The third panel is probably the scariest for Colorado.  The dark red swath covering most of the western half of the state means that we expect more than six times as much land to burn each year in the near future, with just 1°C (1.8°F) of additional warming — and as Kevin Anderson and many others have pointed out, it is virtually certain that we will see another 1°C of warming… if not 3°C, or even more.

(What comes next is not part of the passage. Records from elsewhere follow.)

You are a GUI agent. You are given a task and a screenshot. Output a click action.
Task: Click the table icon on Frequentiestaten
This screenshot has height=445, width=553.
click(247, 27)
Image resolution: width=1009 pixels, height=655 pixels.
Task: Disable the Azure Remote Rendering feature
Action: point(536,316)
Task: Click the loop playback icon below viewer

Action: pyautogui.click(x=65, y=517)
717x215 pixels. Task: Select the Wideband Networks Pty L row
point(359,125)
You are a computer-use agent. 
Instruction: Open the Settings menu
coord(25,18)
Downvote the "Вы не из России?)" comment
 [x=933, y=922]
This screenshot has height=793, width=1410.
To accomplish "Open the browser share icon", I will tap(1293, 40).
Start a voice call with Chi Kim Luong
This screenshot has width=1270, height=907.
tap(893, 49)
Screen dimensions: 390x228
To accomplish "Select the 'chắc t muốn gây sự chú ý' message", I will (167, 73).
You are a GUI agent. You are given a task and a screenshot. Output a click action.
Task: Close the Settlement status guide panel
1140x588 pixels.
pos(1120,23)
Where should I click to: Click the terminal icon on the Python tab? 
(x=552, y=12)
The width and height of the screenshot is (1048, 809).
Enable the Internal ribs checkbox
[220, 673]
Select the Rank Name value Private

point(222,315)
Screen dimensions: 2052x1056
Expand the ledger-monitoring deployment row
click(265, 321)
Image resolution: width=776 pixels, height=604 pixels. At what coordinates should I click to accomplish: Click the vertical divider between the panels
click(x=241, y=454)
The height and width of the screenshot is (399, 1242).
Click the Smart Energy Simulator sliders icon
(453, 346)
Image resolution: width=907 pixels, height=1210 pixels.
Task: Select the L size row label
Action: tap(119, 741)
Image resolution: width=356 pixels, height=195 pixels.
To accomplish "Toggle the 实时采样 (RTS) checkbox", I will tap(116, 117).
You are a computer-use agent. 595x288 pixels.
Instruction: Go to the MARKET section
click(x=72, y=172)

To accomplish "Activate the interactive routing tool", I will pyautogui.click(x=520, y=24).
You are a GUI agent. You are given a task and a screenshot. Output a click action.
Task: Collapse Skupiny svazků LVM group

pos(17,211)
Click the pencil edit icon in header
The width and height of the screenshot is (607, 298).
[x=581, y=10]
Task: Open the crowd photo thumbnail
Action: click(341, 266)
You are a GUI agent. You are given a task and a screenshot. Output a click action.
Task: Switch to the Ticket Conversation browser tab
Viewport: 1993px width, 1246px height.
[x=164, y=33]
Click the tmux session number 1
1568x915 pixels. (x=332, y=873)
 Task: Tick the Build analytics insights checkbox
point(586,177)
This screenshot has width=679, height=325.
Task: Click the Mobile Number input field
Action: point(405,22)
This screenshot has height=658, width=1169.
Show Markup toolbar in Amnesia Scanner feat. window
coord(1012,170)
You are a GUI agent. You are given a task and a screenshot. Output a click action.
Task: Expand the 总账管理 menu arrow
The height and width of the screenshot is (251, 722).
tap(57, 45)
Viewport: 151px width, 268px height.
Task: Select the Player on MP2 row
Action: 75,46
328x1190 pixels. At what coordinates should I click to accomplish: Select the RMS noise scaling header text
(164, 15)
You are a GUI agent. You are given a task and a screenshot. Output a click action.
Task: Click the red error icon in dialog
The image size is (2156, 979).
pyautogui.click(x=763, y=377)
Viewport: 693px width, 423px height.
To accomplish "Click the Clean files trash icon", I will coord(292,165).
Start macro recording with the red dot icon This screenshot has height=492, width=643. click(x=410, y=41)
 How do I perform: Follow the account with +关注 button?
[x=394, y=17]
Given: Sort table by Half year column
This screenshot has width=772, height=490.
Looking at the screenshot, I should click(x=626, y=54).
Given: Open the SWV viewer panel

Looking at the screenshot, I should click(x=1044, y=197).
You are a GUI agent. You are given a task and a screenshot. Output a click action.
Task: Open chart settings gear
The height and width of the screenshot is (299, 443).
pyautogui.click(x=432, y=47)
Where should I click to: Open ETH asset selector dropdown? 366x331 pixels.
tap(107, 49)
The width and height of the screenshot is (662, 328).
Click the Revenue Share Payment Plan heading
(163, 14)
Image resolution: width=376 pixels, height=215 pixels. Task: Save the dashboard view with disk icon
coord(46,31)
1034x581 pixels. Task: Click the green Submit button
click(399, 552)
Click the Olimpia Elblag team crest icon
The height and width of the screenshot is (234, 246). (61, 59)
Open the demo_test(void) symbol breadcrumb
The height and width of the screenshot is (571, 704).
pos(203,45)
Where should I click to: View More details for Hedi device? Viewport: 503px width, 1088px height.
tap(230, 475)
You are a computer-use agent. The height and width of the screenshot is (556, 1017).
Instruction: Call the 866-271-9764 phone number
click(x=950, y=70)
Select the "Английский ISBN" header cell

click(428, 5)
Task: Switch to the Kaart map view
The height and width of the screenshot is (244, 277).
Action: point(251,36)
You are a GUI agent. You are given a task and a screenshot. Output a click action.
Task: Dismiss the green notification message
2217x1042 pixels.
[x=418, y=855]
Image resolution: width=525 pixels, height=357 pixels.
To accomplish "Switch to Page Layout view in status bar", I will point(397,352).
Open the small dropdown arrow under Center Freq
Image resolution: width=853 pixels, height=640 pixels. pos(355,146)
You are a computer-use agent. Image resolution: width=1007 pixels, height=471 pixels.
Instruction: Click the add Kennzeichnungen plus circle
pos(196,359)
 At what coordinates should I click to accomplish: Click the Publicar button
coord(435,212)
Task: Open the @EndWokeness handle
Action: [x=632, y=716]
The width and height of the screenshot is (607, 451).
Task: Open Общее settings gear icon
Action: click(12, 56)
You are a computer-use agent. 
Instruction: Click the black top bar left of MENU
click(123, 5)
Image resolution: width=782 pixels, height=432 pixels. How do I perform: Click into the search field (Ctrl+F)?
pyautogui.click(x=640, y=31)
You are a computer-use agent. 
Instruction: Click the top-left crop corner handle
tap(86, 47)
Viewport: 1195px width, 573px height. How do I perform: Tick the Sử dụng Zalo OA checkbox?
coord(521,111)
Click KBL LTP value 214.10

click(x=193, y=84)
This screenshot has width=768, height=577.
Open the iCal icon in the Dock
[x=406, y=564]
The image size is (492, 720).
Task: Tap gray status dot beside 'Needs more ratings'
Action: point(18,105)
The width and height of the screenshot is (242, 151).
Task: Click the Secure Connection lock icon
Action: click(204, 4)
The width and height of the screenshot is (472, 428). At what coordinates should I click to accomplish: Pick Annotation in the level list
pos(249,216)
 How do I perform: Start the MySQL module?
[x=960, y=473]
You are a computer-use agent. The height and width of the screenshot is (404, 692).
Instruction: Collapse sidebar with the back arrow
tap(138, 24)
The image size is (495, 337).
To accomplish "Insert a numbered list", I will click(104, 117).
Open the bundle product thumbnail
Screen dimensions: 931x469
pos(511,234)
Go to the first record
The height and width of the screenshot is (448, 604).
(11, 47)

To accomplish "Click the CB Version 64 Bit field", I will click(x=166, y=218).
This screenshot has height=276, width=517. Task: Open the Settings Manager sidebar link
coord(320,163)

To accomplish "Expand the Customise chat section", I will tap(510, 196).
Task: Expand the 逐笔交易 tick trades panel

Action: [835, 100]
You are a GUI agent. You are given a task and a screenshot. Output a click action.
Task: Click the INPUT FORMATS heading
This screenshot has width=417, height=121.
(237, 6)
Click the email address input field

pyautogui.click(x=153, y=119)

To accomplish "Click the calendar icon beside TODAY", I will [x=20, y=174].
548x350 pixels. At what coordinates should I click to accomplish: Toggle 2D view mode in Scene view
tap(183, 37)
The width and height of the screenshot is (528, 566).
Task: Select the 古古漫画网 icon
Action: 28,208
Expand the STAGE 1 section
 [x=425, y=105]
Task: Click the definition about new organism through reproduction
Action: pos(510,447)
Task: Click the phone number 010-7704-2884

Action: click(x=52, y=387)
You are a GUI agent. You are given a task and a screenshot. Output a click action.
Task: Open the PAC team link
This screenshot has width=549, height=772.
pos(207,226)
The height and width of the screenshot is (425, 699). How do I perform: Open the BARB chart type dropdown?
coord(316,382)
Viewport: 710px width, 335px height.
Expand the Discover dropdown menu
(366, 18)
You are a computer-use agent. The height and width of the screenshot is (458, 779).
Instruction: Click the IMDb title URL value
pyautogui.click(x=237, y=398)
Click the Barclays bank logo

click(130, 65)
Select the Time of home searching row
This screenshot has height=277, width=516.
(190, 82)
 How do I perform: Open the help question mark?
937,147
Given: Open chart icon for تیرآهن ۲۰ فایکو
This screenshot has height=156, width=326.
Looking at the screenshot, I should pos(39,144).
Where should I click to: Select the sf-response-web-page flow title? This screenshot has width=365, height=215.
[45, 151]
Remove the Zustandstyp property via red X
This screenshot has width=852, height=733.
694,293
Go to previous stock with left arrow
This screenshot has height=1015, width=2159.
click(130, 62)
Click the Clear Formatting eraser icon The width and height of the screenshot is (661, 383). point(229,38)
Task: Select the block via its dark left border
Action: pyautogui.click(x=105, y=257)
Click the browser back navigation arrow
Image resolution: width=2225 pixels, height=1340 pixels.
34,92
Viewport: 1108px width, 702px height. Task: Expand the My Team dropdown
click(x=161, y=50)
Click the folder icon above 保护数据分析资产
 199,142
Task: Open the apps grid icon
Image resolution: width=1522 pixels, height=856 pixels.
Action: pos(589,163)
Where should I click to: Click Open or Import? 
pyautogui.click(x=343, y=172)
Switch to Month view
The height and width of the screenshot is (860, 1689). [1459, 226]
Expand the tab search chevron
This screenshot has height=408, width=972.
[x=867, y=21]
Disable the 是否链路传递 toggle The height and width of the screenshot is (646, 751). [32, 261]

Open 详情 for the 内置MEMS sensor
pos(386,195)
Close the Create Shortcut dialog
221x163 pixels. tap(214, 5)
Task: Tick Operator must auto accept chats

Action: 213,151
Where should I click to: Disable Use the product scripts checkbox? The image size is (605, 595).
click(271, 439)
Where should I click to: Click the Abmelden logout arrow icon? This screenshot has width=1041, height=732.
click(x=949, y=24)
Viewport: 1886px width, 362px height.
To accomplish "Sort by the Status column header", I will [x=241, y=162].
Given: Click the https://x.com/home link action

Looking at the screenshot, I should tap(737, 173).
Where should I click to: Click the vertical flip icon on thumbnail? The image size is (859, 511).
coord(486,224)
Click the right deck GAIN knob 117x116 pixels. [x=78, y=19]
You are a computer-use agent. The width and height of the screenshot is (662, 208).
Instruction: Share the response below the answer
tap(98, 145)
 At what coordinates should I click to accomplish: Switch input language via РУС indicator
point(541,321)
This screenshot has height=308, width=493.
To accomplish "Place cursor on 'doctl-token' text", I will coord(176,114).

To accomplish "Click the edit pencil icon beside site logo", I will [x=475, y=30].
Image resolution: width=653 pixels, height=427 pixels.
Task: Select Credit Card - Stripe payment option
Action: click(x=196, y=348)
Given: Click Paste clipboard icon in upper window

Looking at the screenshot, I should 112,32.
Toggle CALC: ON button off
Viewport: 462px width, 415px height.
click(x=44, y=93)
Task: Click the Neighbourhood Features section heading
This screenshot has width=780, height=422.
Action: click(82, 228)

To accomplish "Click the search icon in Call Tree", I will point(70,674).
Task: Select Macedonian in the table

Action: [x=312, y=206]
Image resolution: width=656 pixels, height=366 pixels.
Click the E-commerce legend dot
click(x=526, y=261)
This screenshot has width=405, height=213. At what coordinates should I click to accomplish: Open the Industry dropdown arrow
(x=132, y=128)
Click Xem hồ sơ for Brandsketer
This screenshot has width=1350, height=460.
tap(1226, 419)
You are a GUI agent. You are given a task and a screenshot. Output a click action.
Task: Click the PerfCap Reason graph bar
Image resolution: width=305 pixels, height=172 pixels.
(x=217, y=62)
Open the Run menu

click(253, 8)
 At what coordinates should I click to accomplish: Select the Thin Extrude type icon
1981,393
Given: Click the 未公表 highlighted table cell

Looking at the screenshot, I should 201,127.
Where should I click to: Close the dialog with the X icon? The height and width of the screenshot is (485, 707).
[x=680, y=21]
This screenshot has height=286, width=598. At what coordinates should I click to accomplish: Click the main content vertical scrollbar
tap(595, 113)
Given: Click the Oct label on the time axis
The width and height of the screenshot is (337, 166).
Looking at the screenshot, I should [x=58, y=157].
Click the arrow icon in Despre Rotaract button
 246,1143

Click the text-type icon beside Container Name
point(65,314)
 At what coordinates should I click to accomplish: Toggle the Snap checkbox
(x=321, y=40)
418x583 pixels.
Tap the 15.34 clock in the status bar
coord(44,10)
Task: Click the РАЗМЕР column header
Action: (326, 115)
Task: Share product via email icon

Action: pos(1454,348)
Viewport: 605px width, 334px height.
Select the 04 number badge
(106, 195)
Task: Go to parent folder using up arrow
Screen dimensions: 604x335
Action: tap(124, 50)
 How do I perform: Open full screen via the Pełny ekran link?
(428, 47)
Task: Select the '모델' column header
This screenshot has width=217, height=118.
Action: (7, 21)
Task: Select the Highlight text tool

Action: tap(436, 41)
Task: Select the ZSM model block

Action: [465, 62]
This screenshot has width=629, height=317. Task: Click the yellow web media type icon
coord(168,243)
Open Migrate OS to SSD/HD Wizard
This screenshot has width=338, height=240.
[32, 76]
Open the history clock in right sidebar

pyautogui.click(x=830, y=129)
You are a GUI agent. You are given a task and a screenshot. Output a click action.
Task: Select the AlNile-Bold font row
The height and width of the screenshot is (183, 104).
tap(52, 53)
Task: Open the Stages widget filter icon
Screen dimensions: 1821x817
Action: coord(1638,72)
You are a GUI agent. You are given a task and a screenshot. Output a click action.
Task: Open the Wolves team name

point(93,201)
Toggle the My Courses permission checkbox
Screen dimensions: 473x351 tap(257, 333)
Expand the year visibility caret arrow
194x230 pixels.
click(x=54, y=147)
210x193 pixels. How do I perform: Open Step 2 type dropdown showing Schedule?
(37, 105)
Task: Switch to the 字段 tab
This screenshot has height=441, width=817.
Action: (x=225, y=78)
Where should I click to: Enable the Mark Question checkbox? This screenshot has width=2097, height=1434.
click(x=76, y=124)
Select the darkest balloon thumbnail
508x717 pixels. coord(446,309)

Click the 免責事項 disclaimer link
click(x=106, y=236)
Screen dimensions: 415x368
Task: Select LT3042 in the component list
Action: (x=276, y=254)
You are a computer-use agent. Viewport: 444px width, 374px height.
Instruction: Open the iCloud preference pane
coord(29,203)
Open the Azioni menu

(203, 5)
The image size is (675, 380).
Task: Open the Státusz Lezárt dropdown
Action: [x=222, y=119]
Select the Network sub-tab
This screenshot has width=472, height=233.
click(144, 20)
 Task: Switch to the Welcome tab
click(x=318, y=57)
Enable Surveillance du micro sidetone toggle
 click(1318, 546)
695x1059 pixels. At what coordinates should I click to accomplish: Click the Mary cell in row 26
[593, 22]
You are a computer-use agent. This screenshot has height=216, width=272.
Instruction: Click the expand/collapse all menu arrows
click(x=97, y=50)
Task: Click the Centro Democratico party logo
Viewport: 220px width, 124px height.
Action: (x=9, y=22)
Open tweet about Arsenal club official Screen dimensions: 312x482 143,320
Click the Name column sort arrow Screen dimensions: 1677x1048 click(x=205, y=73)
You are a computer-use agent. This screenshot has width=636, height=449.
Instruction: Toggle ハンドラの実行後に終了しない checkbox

So our elected representatives are right to be concerned about increased risk from wildfires, and about the safety of the firefighters who try to protect us from those fires.  But we’re still missing the point:  We control our exposure to risk locally, and we control the magnitude of that risk globally.

Mitigation?

Policies aimed at avoiding or reducing climate change (like putting a price on carbon) are mitigation efforts.  We’re not talking about them much, even in the context of an obviously climate mediated risk like wildfires.  This is bad.  If we can’t have a conversation about what’s increasing the wildfire risks, how can we hope to respond appropriately?  Is our refusal to respond to change related to our refusal to accept the cause of the change?  Or is it more a kind of landscape amnesia — an inability to even see the change?  Are we going to forget what normal fire seasons looked like, in the same way that we’ve started to forget what a normal winter feels like:

Cold

Double Climate #Fail

Right now we’re managing to fail doubly with respect to climate change.  We are both unwilling to adapt to the foreseeable risks, and unwilling to even mention that these risks are linked to our greenhouse gas emissions, let alone talk about what we might do to mitigate those emissions and the risks that they create.

If we really care about our firefighters, if we really are intent on avoiding ever more costly and tragic conflagrations in our state, we need to both adapt and mitigate.  We need to start building for a warmer world now, and we need to stop warming the world as quickly as possible.